Fiz um sistema de etiquetas em parafusos e peças que não conhecia, no circuito elétrico todo, para me auxiliar na montagem. Tudo guardado em saquinhos e caixas etiquetadas. Toda a parte de pintura e corte de alguns elementos de fixação de tampas originais foi feita por mim. A pintura foi muito fácil, e começar a ver aos poucos a minha idealização ganhar vida… foi inexplicável! Não há palavras para o orgulho que senti ao ver a moto terminada e desde o início que sabia que seria capaz, mesmo quando durante o processo contava às pessoas o que estava a fazer e me chamavam de doida ou gozavam que nunca iria ser moto de novo.

Foi nesta altura que comecei a pensar seriamente no porquê de tanta admiração por uma mulher fazer este tipo de trabalhos. Eu cresci numa família em que a minha mãe e avó faziam elas próprias os trabalhos básicos de pedreiro e carpinteiro lá por casa, poupando muito dinheiro e, digo-vos, as coisas não caíam e funcionavam.

Comecei a perceber que em vez de haver um incentivo e uma normalização, estes assuntos, de uma mulher fazer algo dito “trabalho de homem” (que para mim essa distinção não existe) são tratados como um acontecimento raro e inexplicável, algo que seria impossível e foi feito.

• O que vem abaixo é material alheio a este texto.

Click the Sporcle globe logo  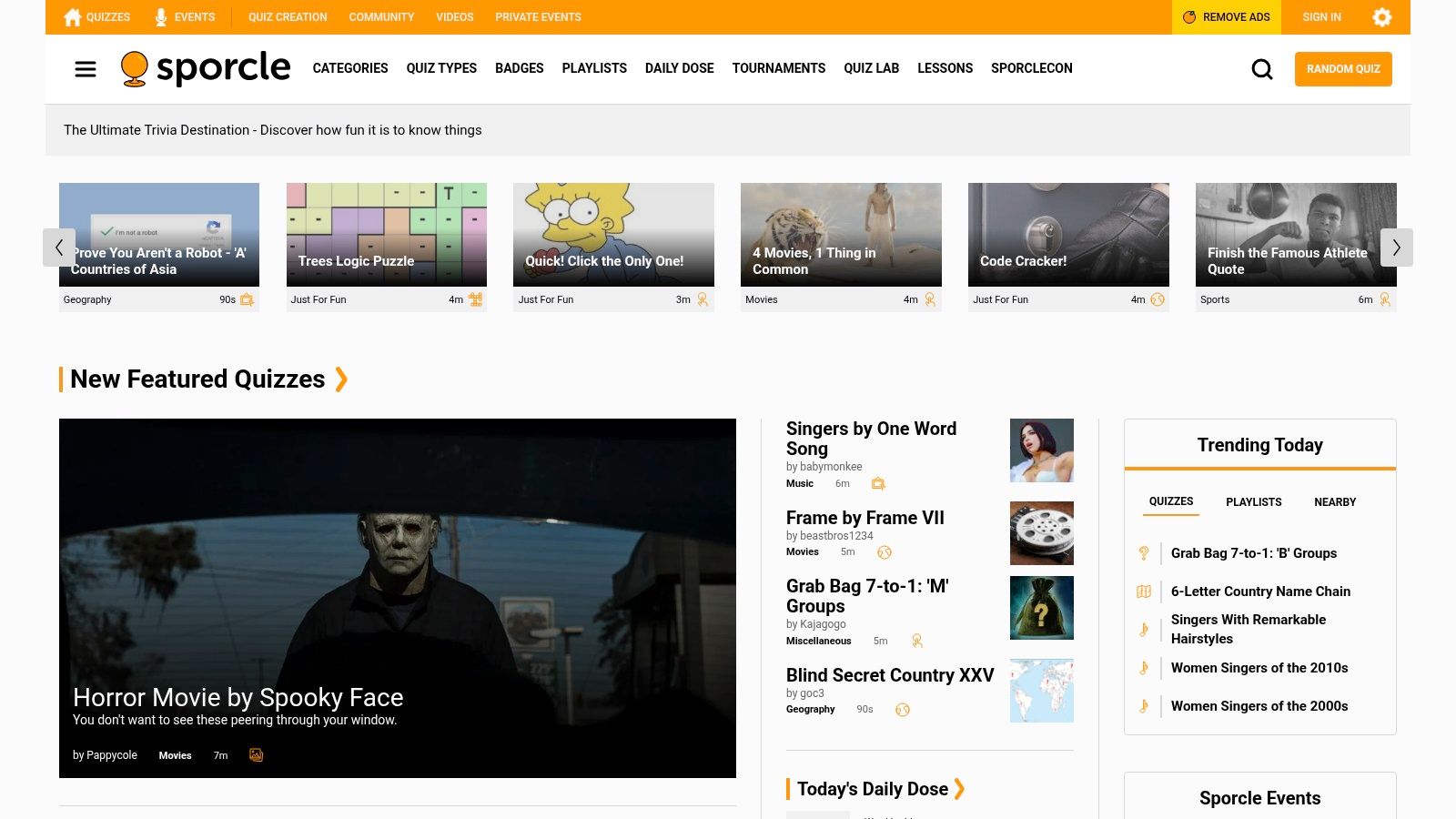[135, 69]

As reacções tanto vêm de homens como de mulheres. 


Costumo dizer muitas vezes quando alguém me diz que seria incapaz de fazer o que fiz: “as pessoas conseguem fazer tudo, mesmo aquilo que achavam que nunca conseguiriam, até ao dia em que a vida delas depender disso”.  O caso não é tão extremo, mas a necessidade aguça as nossas capacidades. No meu caso não é só a necessidade, mas um vício de querer aprender a fazer tudo, apenas pelo gozo.

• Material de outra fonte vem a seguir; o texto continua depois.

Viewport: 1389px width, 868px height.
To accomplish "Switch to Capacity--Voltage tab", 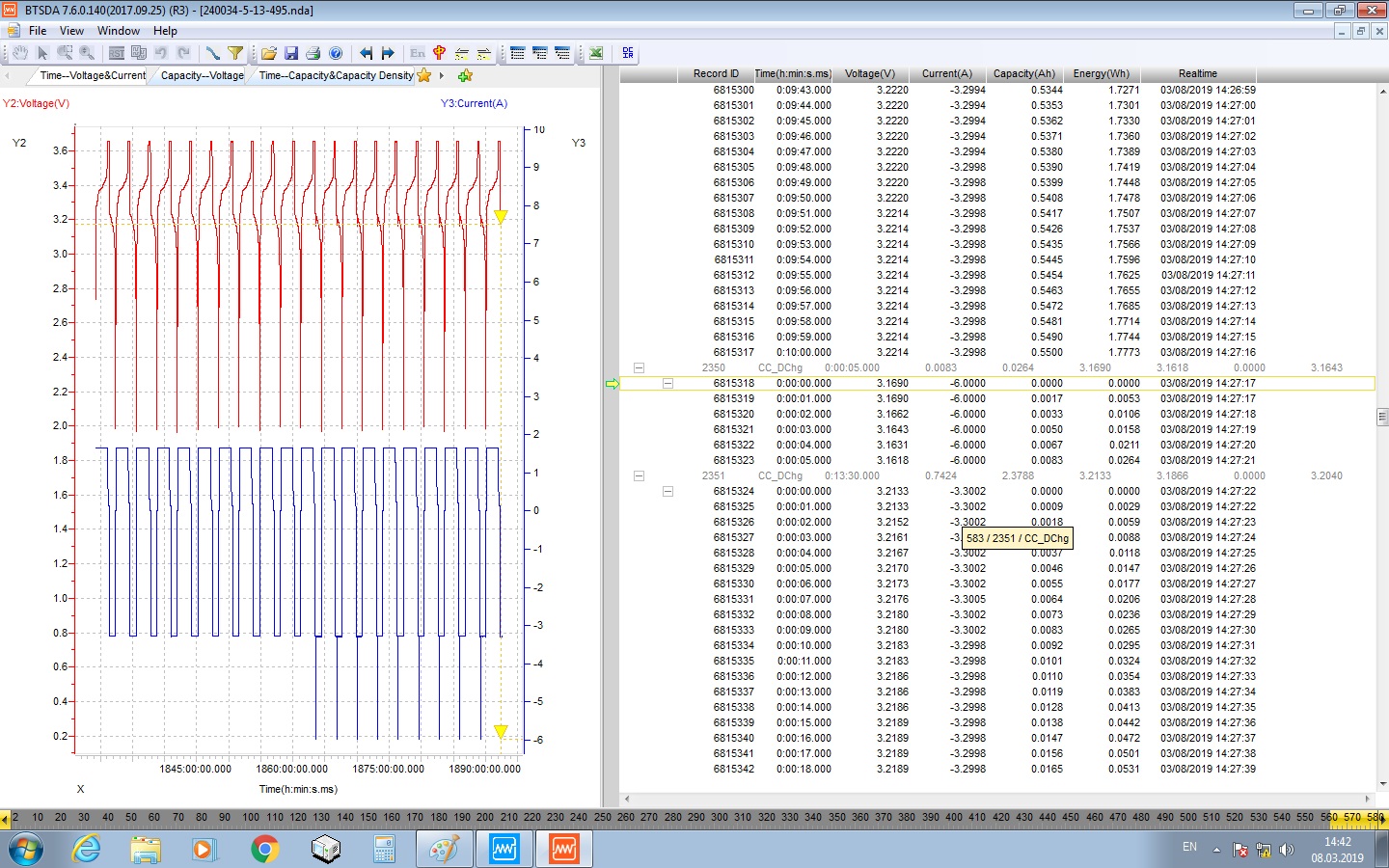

Ainda hoje as pessoas ficam admiradas quando digo que fui eu que fiz a transformação da moto sozinha e que faço as manutenções das mesmas. 

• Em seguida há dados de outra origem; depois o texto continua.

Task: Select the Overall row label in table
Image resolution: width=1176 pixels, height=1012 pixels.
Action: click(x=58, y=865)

Quando iniciei a página de instagram da @a_miuda_da_mota _azul, um dos intuitos era mesmo esse, incentivar outras mulheres a fazerem coisas fora da zona de conforto e que são assumidas como tarefas de homens. Comecei a promover o hashtag #girlscandoanything e a mostrar o que faço.

Tenho o desejo de um dia ver o papel da mulher no mundo do motociclismo e outras áreas como algo perfeitamente normal, sem holofotes apontados apenas por ser mulher, mas sim pelo mérito de apenas ser uma pessoa a fazer algo bem feito e não apenas porque é mulher, mas lentamente as coisas começam a mudar, e o valor começa a ser dado de forma merecida. Aos poucos se chegará lá, mas tem de começar por nós, mulheres! 

Perder o medo de fracassar e começar a fazer o que gostamos sem pensar no que outros irão pensar e mesmo que se erre, estar tudo bem! Apenas ser feliz a fazer o que nos dá prazer.